**** Reading passage

The Appalachian Trail Conservancy, the group that maintains one of the greatest long-distance footpaths in the United States, is imploring hikers to postpone visits for another year.
You'd think that during a pandemic there would be no more ideal vacation than walking some of the 2,190 miles of trails winding from Georgia to Maine—and, indeed, because so many people agree, that's just the problem.
A long-distance hike is about more than walking. It's also about shelter. Since opening on December 1, the Appalachian Trail's network of 250 lean-tos has already received so many advance reservations for 2021 that if more people show up, organizers can no longer vouch for safe social distancing.
Where the trail connects with settled areas, popular lunch stops and privies are also bound to be swamped with more bodies than they can safely handle.
In several spots, the Conservancy's website repeats the admonition that "the ATC continues to advise long-distance hikers to postpone hikes until 2022 or when the Centers for Disease Control (CDC) has deemed the pandemic under control."

********
**** Given data

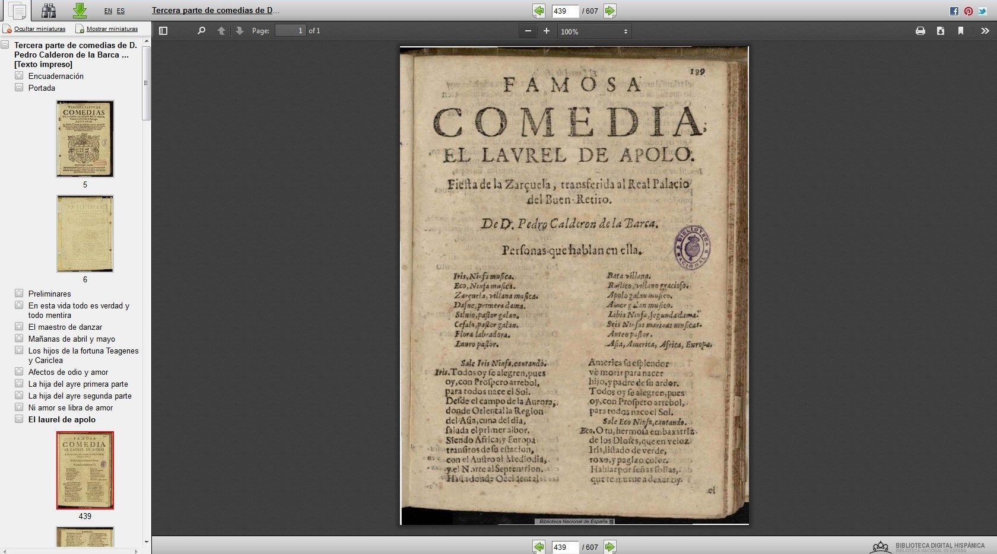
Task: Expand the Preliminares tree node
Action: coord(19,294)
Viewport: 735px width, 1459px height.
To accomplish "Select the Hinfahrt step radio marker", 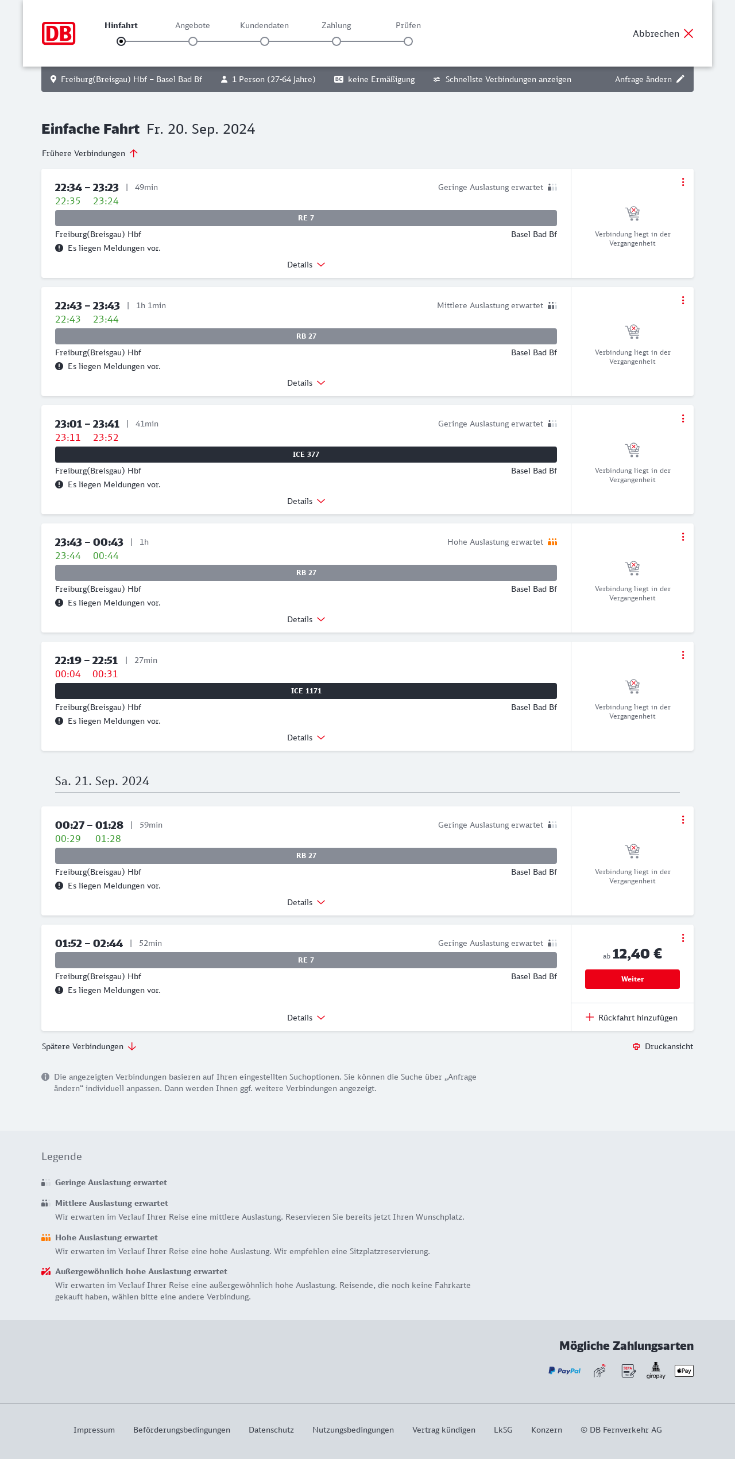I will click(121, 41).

********

> _Task A_: Print the Appalachian Trail passage word for word, beginning at "Where the trail" and stopping after "can safely handle.".
> _Task B_: According to the Appalachian Trail passage, how many lean-tos make up the trail's shelter network?
Rely only on the Appalachian Trail passage for what follows, not on the data.

> _Your solution A_:
Where the trail connects with settled areas, popular lunch stops and privies are also bound to be swamped with more bodies than they can safely handle.

> _Your solution B_: 250